CVE-2026-28809: XXE in esaml SAML library allows local file read and potential SSRF
XML External Entity (XXE) vulnerability in esaml (and its forks) allows an attacker to cause the system to read local files and incorporate their contents into processed SAML documents, and potentially perform SSRF via crafted SAML messages. esaml parses attacker-controlled SAML messages using xmerl_scan:string/2 before signature verification without disabling XML entity expansion. On Erlang/OTP versions before 27, Xmerl allows entities by default, enabling pre-signature XXE attacks. An attacker can cause the host to read local files (e.g., Kubernetes-mounted secrets) into the SAML document. If the attacker is not a trusted SAML SP, signature verification will fail and the document is discarded, but file contents may still be exposed through logs or error messages.
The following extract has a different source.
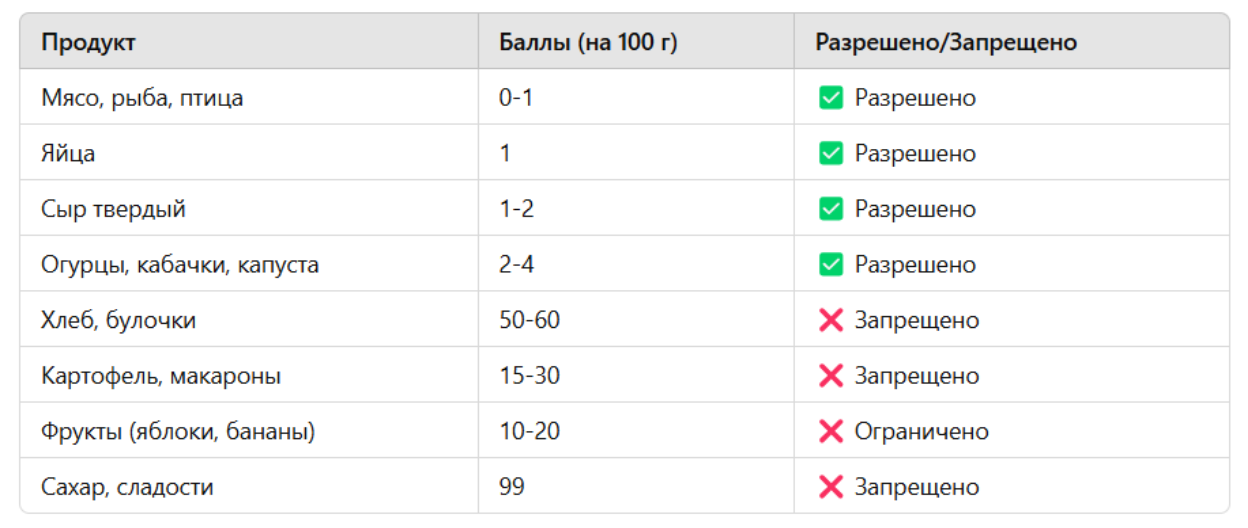Select the Сахар, сладости product cell
1248x528 pixels.
tap(127, 487)
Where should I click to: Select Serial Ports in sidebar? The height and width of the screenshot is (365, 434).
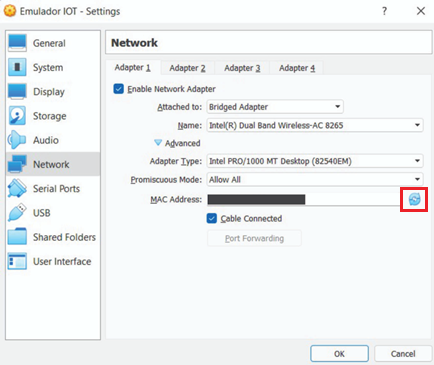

This issue affects all versions of esaml, including forks by arekinath, handnot2, and dropbox. Users running on Erlang/OTP 27 or later are not affected due to Xmerl defaulting to entities disabled.
Affected Software
Event History
Frequently Asked Questions
What is the severity of CVE-2026-28809?
CVE-2026-28809 is categorized as a high severity vulnerability due to the potential impact of local file reads and SSRF.
How do I fix CVE-2026-28809?
To mitigate CVE-2026-28809, ensure that you upgrade to a patched version of the esaml library and avoid using vulnerable configurations.
Which software is affected by CVE-2026-28809?
CVE-2026-28809 affects the esaml SAML library and versions of Erlang/OTP prior to 27.
What type of attacks can be performed using CVE-2026-28809?
CVE-2026-28809 allows for local file read attacks and potential Server-Side Request Forgery (SSRF) through crafted SAML documents.
Is CVE-2026-28809 a remote or local vulnerability?
CVE-2026-28809 is primarily a local vulnerability that can also lead to remote exploitation via SSRF.